DESIGNING TESTS TO MEASURE PERSONAL ATTRIBUTES AND NONCOGNITIVE SKILLS
Patrick C. Kyllonen
In the past decade there has been an increasing interest in noncognitive skills, or what are sometimes called soft skills, character skills, social-emotional skills, self-management skills, psychosocial skills, behavioral skills, interpersonal and intrapersonal skills, or 21st-century skills. The purpose of this chapter is to review why these factors are important for both education and the workplace, to review various construct frameworks for these factors and then to review a wide variety of methods for measuring them. Surveys have shown that higher education faculty value and seek out students with strong noncognitive skills as well as cognitive ones (e.g., Walpole, Burton, Kanyi & Jackenthal, 2002), and for good reason. Several meta-analyses of predictors of college performance (e.g., Casillas et al., 2012; Richardson, Abraham & Bond, 2012; Robbins et al., 2004; Robbins, Oh, Le & Button, 2009) have shown that a variety of noncognitive factors, such as effort regulation, achievement motivation, academic and performance self-efficacy and grade goal predicted both grades and persistence in college. This is true even after controlling for grade point average, standardized achievement test scores (e.g., SAT, ACT) and socioeconomic status, and in some cases the prediction is at a level comparable to the prediction given by these other scores. Burrus et al. (2013) developed a model of persistence in higher education that reflected these findings. Major test publishers have recently made available noncognitive behavioral assessments—ACTs Engage and ETS’s SuccessNavigator—designed to identify students at risk academically and to boost retention rates. This all represents a new direction for student assessment in higher education.

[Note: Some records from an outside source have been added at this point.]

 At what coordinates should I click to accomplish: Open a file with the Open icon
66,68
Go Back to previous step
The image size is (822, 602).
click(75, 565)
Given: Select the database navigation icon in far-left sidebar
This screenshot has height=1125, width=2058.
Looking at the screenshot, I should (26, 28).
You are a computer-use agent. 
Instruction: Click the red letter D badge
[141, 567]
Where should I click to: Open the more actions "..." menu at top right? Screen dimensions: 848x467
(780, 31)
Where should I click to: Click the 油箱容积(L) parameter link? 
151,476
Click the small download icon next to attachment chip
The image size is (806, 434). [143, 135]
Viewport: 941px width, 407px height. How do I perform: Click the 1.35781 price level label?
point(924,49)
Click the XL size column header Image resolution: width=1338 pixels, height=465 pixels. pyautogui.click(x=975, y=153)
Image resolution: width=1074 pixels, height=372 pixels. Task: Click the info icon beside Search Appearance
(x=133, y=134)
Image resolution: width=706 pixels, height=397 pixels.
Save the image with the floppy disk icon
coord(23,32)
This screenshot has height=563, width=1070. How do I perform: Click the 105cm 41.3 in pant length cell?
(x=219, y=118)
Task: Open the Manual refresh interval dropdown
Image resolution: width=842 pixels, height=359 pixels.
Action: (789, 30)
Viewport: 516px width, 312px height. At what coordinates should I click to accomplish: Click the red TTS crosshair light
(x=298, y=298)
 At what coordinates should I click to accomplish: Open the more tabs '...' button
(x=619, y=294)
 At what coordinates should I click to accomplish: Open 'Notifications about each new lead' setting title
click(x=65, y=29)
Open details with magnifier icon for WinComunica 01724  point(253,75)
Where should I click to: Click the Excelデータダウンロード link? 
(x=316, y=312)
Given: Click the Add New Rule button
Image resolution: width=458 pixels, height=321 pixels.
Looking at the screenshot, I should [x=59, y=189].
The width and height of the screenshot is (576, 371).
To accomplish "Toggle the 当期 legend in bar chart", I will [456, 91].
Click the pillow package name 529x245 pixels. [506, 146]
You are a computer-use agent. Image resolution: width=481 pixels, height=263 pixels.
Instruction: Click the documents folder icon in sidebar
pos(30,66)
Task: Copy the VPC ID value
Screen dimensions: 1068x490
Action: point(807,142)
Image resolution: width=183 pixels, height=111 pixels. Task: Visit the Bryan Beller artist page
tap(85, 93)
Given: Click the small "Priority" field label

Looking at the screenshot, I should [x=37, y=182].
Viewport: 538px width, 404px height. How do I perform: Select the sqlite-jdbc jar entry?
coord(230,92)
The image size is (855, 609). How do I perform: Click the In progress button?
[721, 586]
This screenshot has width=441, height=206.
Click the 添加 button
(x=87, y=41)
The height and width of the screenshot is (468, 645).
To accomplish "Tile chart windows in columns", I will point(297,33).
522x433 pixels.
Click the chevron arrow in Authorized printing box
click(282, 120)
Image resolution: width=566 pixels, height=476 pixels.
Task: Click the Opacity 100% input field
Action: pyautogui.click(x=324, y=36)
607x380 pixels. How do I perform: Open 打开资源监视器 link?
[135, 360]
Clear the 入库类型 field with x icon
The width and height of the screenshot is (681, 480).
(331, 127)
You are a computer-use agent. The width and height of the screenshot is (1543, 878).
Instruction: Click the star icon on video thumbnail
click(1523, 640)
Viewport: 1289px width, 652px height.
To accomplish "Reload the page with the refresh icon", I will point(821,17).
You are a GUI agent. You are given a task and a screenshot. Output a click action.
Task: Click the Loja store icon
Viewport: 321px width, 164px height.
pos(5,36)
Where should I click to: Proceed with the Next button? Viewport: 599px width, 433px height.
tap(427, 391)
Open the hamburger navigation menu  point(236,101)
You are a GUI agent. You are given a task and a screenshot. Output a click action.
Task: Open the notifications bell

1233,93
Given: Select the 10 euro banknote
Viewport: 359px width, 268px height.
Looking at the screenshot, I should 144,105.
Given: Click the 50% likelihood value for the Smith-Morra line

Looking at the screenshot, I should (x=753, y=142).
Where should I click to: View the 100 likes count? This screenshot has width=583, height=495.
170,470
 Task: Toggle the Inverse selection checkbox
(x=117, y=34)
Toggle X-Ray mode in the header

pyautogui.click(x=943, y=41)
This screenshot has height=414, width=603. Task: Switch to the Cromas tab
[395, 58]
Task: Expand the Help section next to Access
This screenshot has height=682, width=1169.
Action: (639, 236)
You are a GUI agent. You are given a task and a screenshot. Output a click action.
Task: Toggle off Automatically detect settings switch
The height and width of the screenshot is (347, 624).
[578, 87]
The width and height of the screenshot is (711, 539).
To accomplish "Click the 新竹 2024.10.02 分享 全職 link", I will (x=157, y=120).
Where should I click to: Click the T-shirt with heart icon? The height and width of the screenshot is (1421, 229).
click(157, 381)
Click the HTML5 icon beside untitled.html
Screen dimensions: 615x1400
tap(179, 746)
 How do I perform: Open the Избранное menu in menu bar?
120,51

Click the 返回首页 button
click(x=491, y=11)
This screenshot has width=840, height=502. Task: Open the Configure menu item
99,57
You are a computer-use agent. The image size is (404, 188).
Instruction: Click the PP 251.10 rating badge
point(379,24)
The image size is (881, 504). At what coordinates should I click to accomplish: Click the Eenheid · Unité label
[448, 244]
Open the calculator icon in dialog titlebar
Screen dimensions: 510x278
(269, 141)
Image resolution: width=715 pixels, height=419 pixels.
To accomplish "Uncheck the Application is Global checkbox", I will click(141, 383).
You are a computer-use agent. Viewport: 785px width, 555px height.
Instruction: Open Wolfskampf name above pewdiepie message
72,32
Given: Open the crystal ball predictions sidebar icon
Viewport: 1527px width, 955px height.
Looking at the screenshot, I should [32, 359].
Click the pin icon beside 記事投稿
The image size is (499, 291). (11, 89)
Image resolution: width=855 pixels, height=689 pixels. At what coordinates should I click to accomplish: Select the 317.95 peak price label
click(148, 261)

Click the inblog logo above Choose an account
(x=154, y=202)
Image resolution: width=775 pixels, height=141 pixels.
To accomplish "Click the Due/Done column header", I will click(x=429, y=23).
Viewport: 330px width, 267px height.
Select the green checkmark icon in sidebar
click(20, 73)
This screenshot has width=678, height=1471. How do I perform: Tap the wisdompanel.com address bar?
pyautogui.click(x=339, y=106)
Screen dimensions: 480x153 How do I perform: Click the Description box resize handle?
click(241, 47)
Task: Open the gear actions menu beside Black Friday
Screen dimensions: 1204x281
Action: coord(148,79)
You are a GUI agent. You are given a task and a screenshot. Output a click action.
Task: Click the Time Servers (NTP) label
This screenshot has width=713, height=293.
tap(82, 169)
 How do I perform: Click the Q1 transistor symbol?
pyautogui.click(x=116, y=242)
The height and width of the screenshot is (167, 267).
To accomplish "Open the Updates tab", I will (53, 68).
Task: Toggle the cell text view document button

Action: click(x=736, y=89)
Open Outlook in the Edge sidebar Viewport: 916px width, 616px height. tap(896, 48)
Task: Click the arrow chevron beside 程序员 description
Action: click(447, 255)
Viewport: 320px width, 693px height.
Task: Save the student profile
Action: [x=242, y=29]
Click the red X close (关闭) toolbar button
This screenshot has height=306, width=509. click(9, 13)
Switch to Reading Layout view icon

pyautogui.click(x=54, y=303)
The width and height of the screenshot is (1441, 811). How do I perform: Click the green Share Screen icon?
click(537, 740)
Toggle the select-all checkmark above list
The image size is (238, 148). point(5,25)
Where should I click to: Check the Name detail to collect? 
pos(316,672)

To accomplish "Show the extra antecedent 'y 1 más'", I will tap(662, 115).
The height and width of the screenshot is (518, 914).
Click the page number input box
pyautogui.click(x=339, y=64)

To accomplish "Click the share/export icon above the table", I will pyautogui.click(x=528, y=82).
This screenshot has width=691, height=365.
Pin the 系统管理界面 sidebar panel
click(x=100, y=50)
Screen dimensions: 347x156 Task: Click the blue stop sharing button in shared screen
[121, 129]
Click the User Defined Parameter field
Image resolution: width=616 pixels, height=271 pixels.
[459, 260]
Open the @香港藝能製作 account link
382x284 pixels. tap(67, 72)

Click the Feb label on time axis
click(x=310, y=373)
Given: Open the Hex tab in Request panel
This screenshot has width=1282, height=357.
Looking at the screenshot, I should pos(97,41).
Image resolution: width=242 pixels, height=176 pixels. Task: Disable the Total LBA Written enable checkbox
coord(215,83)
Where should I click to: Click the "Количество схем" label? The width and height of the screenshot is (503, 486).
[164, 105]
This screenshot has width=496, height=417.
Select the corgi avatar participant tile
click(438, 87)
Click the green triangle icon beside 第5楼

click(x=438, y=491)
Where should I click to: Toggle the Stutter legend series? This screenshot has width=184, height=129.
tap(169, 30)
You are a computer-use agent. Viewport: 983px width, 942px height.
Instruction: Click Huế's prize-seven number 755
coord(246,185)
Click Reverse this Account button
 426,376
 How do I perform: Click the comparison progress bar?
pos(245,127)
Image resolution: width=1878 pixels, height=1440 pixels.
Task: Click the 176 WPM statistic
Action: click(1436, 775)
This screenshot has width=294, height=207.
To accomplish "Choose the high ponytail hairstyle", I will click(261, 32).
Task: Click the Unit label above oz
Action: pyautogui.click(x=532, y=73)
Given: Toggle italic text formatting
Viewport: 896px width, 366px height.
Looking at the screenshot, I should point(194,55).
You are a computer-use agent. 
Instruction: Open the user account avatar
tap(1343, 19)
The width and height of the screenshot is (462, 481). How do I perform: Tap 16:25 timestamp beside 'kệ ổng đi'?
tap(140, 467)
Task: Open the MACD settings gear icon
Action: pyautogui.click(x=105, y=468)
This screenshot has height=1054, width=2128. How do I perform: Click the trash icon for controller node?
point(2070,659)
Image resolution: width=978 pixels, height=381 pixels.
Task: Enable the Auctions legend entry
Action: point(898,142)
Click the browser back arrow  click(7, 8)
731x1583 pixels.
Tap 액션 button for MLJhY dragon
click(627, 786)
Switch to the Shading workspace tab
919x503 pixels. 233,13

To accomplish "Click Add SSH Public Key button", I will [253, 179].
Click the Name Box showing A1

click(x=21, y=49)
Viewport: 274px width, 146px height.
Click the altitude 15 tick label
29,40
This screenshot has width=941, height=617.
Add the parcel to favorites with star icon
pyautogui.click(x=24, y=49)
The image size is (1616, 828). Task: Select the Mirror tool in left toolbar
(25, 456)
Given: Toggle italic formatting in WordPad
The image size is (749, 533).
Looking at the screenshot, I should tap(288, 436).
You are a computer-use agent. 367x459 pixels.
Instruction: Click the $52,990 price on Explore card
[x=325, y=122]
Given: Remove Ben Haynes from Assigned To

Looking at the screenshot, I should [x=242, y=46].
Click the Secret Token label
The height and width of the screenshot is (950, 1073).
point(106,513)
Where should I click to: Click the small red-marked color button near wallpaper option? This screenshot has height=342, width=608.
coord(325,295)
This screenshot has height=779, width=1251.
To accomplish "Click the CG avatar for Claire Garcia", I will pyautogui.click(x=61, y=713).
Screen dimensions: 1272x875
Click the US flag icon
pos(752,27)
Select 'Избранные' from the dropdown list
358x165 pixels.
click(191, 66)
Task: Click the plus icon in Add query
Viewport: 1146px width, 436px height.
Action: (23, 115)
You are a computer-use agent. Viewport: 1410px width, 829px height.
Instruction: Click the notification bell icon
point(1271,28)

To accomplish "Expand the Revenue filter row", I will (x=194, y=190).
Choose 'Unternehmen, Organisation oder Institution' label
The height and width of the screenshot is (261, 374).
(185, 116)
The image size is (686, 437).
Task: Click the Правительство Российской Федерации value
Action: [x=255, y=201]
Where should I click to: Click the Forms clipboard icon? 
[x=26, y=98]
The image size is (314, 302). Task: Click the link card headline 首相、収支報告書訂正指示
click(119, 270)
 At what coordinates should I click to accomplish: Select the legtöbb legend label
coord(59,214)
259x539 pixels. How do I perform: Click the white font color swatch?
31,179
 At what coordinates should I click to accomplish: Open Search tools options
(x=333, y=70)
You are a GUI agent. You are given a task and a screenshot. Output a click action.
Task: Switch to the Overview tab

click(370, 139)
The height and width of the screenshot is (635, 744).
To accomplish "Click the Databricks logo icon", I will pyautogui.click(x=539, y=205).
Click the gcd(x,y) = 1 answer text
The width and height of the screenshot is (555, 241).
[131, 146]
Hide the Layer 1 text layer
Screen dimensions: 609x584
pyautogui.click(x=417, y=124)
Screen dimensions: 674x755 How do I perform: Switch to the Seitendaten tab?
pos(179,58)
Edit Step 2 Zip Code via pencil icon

A similar story can be told about noncognitive assessment in K-12. Poropat’s (2009) meta-analysis showed that personality ratings were as strong a predictor of school grades as cognitive ability test scores were, from K-12 through college. A study by Segal (2013) showed that teacher ratings on a five-item checklist of eighth-grade student misbehavior predicted labor market outcomes 20 years later—employment and earnings—even after controlling for educational attainment and standardized test scores. Durlak and Weissberg’s two meta-analyses conducted by the Collaborative for Academic, Social, and Emotional Learning (CASEL) showed the benefits of school-based (Durlak, Weissberg, Dymnicki, Taylor & Schellinger, 2011) and after-school (Durlak, Weissberg & Pachan, 2010) social and emotional learning programs on achievement as well as on social and emotional skills, attitudes and behavior. Paul Tough’s (2013) best-selling book on the keys to academic accomplishment argued that character qualities, such as perseverance, curiosity, optimism and self-control, were as important as or more important than cognitive abilities for children’s success in school and beyond.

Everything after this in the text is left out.